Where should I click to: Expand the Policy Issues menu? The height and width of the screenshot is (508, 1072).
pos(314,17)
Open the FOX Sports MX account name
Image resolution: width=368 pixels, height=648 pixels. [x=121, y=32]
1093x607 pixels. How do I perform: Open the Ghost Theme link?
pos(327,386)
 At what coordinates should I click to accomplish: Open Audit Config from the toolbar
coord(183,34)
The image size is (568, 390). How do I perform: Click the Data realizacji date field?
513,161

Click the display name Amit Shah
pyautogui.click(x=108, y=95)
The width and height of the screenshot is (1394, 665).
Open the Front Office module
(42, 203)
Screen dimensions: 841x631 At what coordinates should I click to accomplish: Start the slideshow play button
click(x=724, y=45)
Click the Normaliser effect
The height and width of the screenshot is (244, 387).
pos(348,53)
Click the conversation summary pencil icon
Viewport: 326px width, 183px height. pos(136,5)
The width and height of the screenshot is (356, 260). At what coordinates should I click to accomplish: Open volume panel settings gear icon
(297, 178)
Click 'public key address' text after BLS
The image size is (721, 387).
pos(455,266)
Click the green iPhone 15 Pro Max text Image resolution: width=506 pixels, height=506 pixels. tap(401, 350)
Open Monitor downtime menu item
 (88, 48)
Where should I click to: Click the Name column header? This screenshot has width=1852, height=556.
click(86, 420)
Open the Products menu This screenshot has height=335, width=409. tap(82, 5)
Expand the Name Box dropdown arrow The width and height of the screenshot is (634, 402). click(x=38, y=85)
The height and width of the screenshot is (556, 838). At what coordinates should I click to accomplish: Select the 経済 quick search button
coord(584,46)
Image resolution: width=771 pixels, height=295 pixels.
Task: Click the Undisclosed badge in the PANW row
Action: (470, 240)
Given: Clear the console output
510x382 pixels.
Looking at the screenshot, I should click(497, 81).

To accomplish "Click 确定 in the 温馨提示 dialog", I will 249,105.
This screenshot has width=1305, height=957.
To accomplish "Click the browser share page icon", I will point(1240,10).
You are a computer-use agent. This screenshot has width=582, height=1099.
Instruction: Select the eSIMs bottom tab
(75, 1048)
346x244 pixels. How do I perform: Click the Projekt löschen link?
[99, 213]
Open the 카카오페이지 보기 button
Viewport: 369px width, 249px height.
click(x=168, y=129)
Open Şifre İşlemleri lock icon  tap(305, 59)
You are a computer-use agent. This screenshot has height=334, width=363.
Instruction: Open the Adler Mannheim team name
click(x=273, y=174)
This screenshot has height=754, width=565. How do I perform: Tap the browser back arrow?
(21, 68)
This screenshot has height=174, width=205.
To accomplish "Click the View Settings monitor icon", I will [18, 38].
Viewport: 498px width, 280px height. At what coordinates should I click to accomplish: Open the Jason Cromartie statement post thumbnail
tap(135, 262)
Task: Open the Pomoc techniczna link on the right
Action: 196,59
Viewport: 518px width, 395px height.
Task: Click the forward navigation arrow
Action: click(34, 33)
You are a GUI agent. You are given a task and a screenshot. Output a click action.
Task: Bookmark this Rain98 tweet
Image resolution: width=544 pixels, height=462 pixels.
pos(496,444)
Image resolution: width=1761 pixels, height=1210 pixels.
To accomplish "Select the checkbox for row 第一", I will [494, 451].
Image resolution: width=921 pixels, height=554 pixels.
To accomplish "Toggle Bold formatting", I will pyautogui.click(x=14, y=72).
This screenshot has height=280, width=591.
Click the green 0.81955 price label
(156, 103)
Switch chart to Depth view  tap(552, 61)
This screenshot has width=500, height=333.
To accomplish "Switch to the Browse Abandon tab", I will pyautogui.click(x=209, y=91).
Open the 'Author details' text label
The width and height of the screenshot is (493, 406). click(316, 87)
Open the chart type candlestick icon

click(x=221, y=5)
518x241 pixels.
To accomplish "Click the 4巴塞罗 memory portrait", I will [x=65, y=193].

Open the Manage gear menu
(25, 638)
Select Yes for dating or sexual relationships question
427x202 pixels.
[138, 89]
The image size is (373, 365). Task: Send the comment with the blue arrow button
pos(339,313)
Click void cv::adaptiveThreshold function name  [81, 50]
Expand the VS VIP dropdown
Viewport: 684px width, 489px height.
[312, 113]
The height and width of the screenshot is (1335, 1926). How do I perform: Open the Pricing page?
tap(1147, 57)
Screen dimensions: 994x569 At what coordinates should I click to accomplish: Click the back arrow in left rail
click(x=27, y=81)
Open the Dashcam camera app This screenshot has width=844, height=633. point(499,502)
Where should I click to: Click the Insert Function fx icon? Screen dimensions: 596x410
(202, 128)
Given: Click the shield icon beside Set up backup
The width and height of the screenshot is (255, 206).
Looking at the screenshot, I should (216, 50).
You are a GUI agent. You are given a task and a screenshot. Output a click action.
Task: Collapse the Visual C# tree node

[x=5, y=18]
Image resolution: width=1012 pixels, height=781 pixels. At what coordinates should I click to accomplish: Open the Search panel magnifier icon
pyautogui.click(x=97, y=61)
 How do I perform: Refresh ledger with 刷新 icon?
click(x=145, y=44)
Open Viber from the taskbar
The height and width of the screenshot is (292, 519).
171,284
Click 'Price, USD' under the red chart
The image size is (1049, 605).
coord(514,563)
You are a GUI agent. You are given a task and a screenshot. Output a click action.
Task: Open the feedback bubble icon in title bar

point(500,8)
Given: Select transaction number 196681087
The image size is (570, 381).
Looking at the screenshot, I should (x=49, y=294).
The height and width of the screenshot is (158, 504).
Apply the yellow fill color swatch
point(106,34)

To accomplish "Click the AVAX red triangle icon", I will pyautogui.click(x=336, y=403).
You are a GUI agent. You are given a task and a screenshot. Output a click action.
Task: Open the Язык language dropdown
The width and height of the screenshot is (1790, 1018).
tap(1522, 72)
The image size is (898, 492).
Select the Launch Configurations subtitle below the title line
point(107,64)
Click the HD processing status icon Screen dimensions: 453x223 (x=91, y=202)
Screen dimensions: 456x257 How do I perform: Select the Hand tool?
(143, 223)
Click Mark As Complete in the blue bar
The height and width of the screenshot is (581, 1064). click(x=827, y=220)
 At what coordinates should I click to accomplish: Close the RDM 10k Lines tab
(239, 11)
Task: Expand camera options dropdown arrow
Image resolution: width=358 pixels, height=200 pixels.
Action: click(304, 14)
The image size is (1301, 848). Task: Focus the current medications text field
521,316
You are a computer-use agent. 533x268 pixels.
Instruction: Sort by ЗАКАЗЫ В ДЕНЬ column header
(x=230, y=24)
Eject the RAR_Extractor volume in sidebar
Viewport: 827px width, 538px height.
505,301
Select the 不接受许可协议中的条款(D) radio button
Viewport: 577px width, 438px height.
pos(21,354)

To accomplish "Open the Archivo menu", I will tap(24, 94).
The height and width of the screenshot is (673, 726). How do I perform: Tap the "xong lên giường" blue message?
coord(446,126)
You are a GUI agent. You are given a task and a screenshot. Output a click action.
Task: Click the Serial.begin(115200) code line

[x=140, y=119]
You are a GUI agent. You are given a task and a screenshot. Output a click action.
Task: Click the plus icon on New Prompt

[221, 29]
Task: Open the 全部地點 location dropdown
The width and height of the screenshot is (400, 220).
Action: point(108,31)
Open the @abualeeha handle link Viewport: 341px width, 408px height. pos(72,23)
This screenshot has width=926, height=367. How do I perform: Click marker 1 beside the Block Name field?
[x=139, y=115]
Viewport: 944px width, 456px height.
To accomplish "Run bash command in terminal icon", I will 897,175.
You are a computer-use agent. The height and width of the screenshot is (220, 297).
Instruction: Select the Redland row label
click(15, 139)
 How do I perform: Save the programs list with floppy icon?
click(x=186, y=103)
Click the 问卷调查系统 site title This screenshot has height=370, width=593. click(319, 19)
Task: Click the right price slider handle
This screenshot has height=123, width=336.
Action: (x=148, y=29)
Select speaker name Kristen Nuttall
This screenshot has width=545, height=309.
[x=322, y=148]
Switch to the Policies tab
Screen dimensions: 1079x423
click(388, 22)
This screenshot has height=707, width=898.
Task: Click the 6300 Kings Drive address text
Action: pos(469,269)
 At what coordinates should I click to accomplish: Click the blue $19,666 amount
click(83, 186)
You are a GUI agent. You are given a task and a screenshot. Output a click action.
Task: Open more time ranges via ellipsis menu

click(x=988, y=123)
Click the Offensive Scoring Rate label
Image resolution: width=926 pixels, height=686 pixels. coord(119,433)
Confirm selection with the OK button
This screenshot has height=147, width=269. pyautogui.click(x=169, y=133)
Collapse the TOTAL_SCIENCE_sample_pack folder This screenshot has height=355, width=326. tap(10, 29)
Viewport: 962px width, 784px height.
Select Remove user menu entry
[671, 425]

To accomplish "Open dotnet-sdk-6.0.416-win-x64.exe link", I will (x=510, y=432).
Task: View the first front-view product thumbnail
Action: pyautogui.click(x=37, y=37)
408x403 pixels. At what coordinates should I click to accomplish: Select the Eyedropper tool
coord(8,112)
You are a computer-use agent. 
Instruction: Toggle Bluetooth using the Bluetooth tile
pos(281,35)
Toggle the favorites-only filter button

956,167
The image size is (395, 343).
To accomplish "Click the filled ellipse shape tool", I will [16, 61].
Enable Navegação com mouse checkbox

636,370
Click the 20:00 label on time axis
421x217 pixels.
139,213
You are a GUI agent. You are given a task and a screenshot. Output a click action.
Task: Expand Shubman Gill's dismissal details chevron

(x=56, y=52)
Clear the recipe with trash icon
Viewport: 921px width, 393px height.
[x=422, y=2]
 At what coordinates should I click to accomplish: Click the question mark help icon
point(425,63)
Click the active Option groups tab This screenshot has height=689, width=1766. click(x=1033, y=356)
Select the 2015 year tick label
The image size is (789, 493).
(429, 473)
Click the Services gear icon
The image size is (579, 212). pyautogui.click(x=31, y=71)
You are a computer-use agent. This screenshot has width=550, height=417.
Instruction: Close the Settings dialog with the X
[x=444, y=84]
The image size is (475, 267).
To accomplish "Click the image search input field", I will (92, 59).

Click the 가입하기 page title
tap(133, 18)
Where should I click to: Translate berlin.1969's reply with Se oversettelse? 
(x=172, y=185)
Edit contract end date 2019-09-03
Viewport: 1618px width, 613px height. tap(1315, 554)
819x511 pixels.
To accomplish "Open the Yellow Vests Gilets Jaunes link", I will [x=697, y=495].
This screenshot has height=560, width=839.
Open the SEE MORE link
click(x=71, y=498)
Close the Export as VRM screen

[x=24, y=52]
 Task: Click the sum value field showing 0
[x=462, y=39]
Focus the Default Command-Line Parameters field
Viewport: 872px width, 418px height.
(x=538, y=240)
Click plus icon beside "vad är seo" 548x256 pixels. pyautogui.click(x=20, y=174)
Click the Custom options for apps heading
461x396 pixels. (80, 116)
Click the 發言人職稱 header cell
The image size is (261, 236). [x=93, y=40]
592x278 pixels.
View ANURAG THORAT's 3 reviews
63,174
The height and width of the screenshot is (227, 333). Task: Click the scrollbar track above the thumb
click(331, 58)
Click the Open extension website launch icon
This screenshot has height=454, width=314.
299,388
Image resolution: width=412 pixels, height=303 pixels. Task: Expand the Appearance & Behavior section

**Work to complete:** Using the material above, return each line in which the word "camera" occurs.

**Written answer:**
Open the Dashcam camera app This screenshot has width=844, height=633. point(499,502)
Task: Expand camera options dropdown arrow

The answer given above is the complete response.